TASK REQUIREMENTS: Pictures are to be left out; every line from the one that holds "Where should I" to the end of the data is to be retyped exactly.

PROVIDED DATA:
++++++++++++++++++++

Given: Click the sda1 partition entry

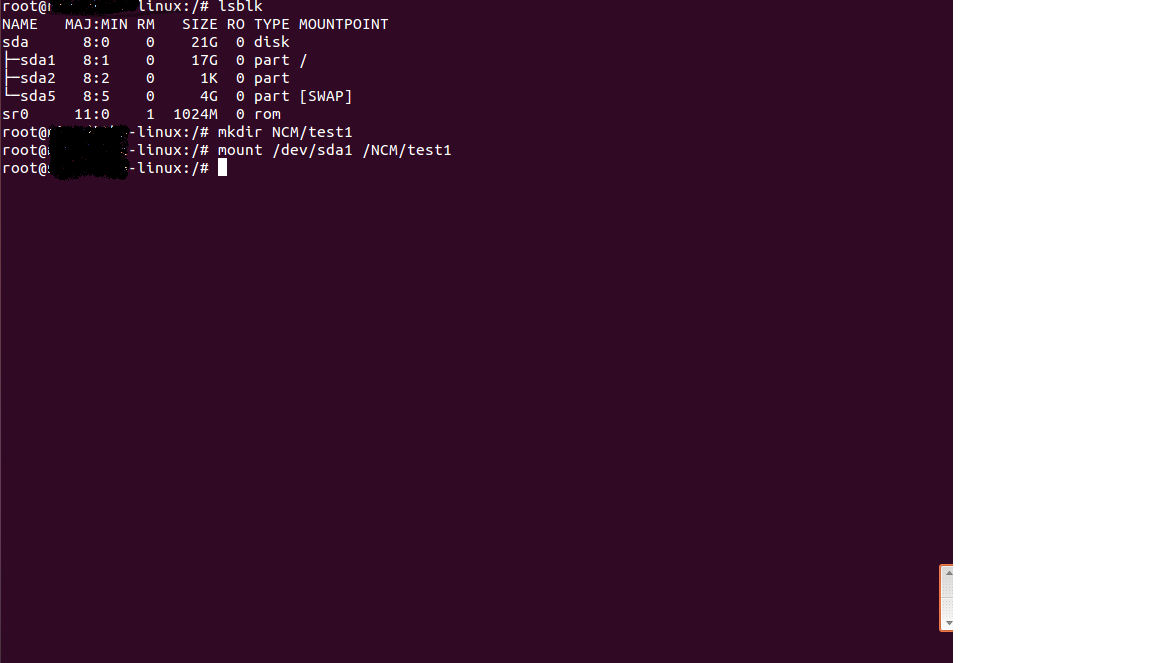Looking at the screenshot, I should click(x=37, y=60).
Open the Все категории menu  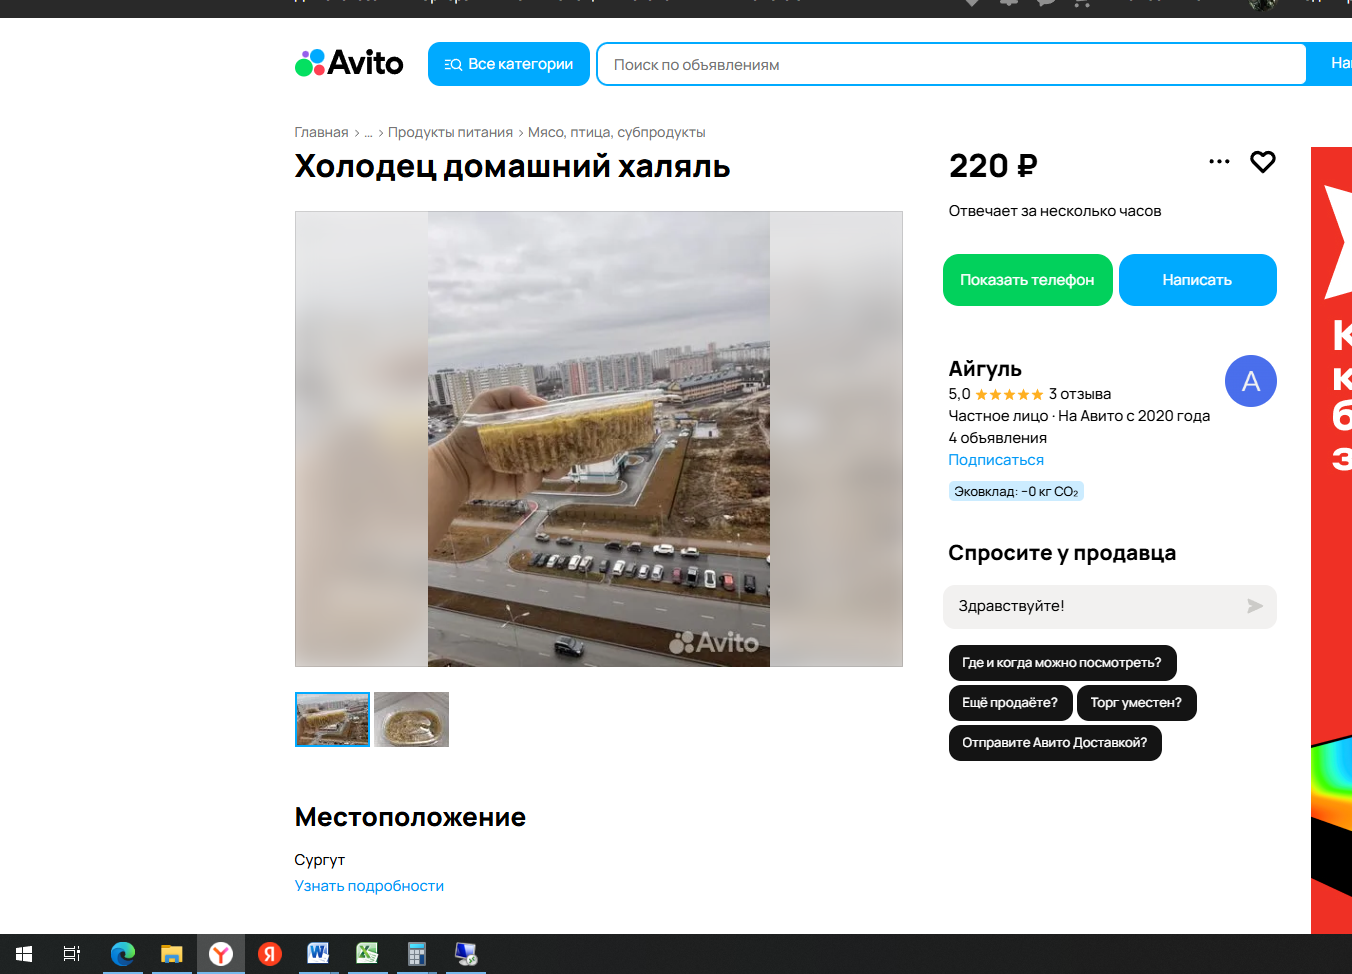coord(509,64)
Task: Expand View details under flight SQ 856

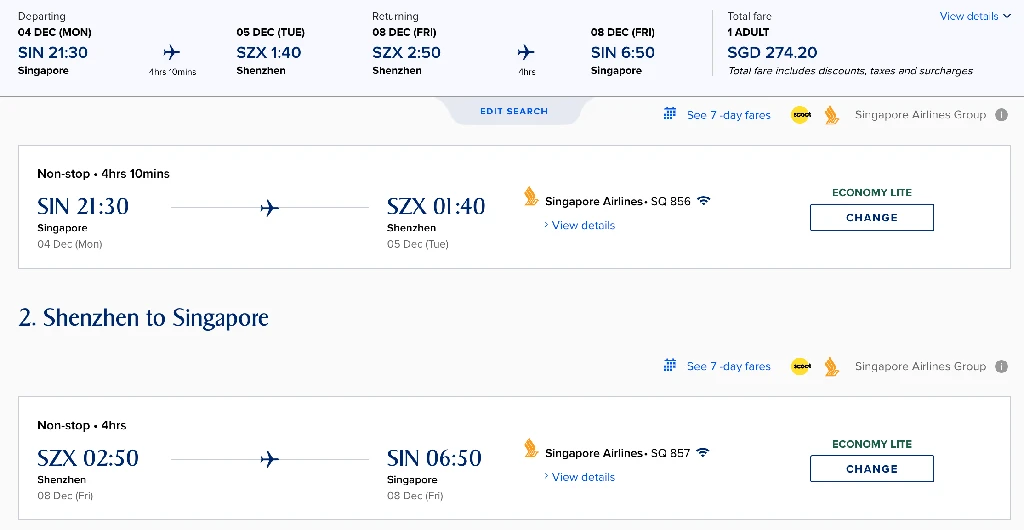Action: [583, 225]
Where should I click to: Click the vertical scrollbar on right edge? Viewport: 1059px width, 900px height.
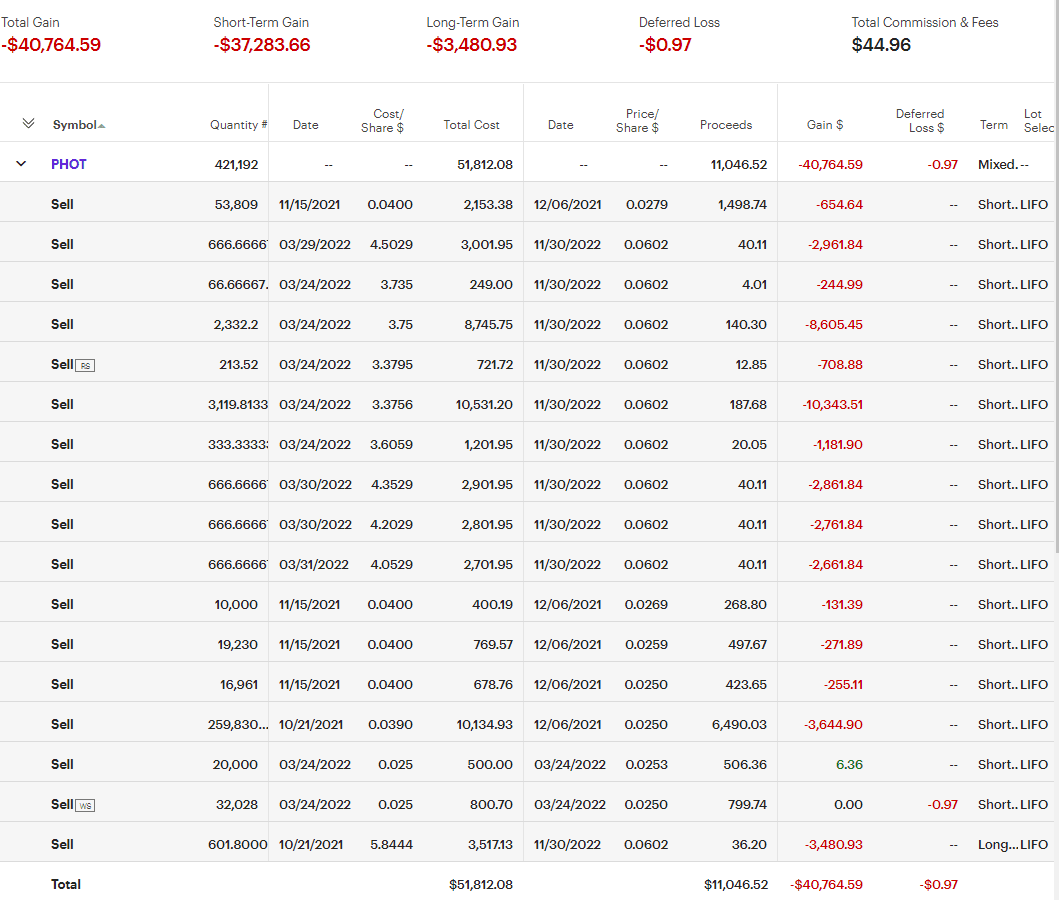tap(1055, 300)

++++++++++++++++++++

RESULT OF THIS EXERCISE:
Where should I click to: Click the vertical scrollbar on right edge? Viewport: 1059px width, 900px height.
tap(1055, 300)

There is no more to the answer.